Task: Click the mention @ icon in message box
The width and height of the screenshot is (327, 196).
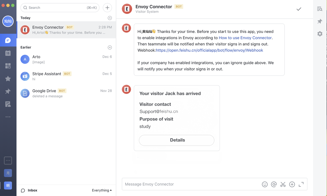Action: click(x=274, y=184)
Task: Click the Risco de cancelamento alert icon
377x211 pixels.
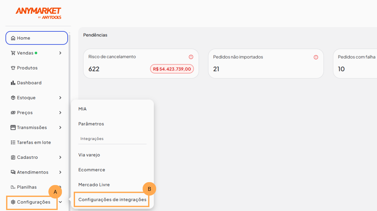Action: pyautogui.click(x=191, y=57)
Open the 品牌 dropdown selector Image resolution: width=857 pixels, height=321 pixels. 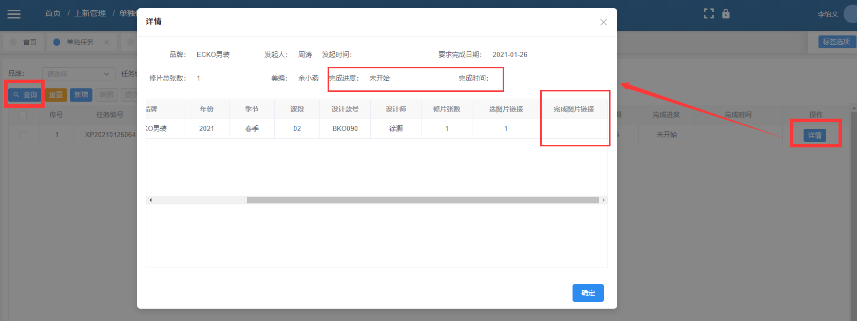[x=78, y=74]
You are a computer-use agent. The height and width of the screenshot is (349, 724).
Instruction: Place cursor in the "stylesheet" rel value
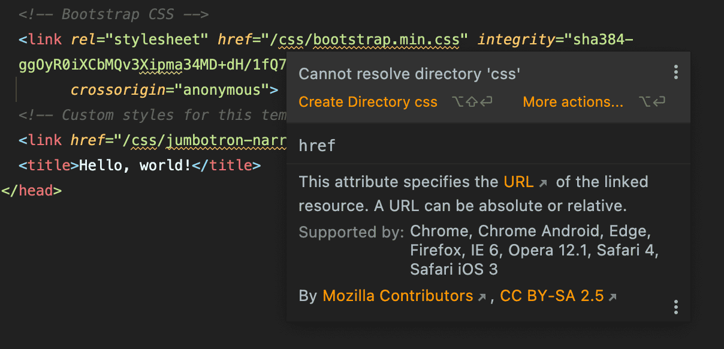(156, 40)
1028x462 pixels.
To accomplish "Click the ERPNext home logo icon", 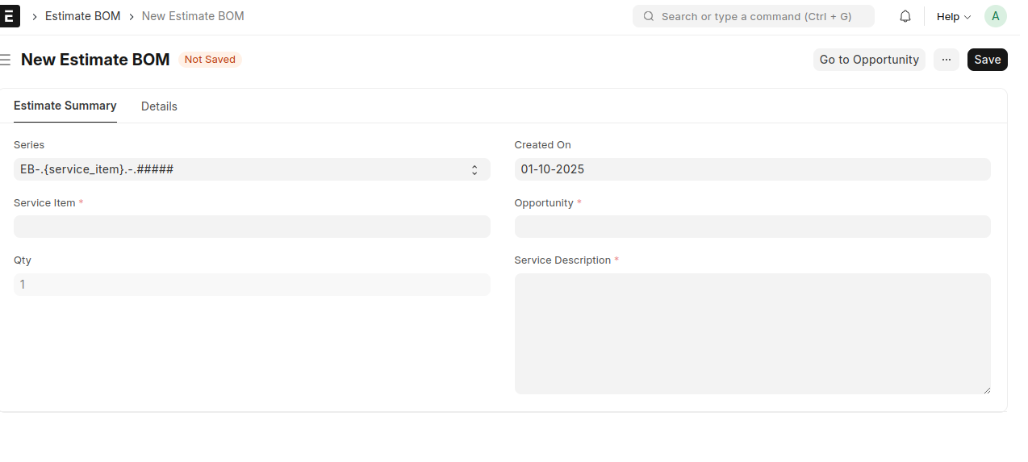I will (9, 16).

--

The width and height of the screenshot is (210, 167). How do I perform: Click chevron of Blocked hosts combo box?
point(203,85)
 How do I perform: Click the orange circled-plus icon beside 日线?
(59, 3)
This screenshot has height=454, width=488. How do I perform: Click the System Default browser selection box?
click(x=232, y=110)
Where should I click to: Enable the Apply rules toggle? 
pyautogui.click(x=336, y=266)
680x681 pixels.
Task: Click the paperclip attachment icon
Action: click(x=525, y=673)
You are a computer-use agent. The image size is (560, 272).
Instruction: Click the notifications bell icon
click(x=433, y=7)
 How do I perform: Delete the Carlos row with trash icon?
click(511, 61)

**YOUR GOAL:**
Go through the entries above and report how many lines hold the word "agent". Nothing but the number is needed.

**TASK SOLUTION:**
2